This paper proposes a method that combines VAE and Consistency Model, specifically using the encoder to predict the noise corresponding to the data. The resulting data-noise coupling is used to train the consistency model. The authors claim that this approach can reduce the variance in consistency model training. Experimental results in the paper validate the effectiveness of this method in improving generation performance.

update after rebuttal

I thank the author's response and I will maintain my score as Weak Accept. However, I still think that the comparison with CD is necessary, otherwise the importance of this paper will be reduced.

给作者的问题

In Line 300, it looks like beta does not affect weighting. Can the authors explain this?

论据与证据

The paper attempts to demonstrate that the proposed method can reduce the training variance of CT, but the experimental results (Figure 3) do not provide sufficient direct support for this claim, and the improvement is not significant enough.

方法与评估标准

Yes.

理论论述

This paper makes no new theoretical claims.

实验设计与分析

It is recommended to add additional baselines such as consistency distillation in the experiment.

补充材料

I reviewed the experimental part in the supplementary materials.

与现有文献的关系

This paper proposes a method to reduce the variance of consistency model training, which may have an impact on the field of generative models and visual generation.

遗漏的重要参考文献

This article discusses relatively comprehensive related work.

其他优缺点

Strengths

  • The paper is clearly written and easy to understand. The proposed method is simple and straightforward, and looks promising.
  • The robustness experiments with beta enhance the method's effectiveness.

Weaknesses

  • In Figure 3, for gradient variance and FID metrics, iCT-VC does not show a clear advantage over iCT, with some intervals performing worse than iCT.
  • It is recommended to include a comparison with CD, as one of the disadvantages of CT compared to CD is training variance, and this method aims to alleviate that variance, making a comparison with CD meaningful.

其他意见或建议

It is recommended to conduct experiments on continuous consistency model training because its theoretical upper limit is higher.

作者回复

We thank reviewer for the comments and feedback. We address here some of the points and concerns raised.

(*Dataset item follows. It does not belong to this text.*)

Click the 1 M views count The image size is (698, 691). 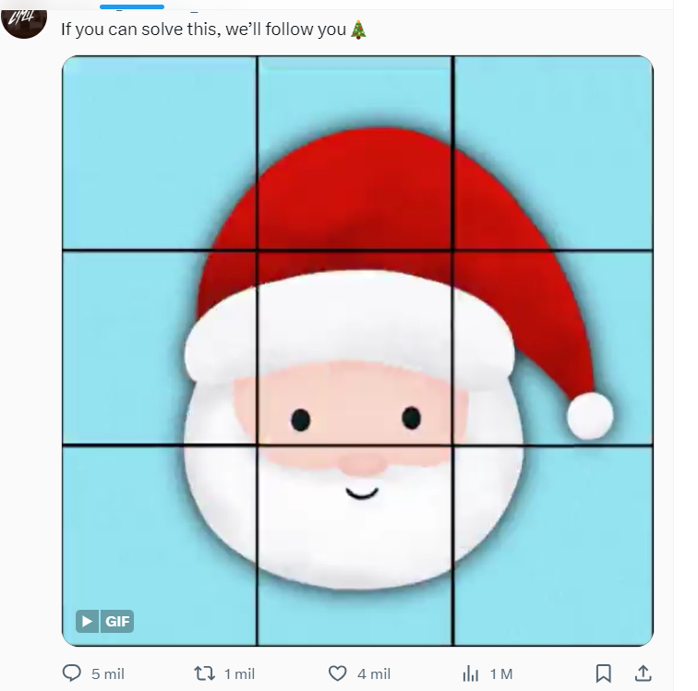point(501,674)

W1. Figure 3 Does Not Have Enough Support.

R1. We believe that the initial disadvantage of our method compared to the baseline is due to the fact that the encoder is still in early training, which results in an initial increase in variance. As training proceeds and the encoder’s quality improves, the variance reduces accordingly and the FID performance of our method surpasses the one of the baseline. While at first the improvement can seem only marginal, we would like to highlight that for models that already perform relatively well on a given dataset, small FID improvements can correspond to a significant image quality enhancement.

W2. On Comparison with CD.

R2. We appreciate the reviewer’s suggestion that including additional baselines could strengthen the paper. Our focus is on training-from-scratch methods that do not assume access to a pre-trained teacher model. Thus, we primarily compare our approach with the CT counterpart. Nevertheless, we recognize the importance of a comprehensive evaluation and will include the FID results in a table for clarity in the camera-ready version.

W3. β\beta-Weighting.

R3. We thank the reviewer for spotting the mistake. The correct formula for λkl\lambda_{kl} is βλct(tN)\beta \lambda_{ct}(t_N) when using the adaptive loss, while simply β\beta when using the weighting like in EDM. We will update the paper accordingly in the camera ready version.

最终决定

Authors proposed a method that combines VAE and Consistency Model, specifically using the encoder to predict the noise corresponding to the data. Two reviewers are positive with one initially negative. After rebuttal, the negative reviewer seems to be satisfied by the theoretical justification and evaluations on ImageNet.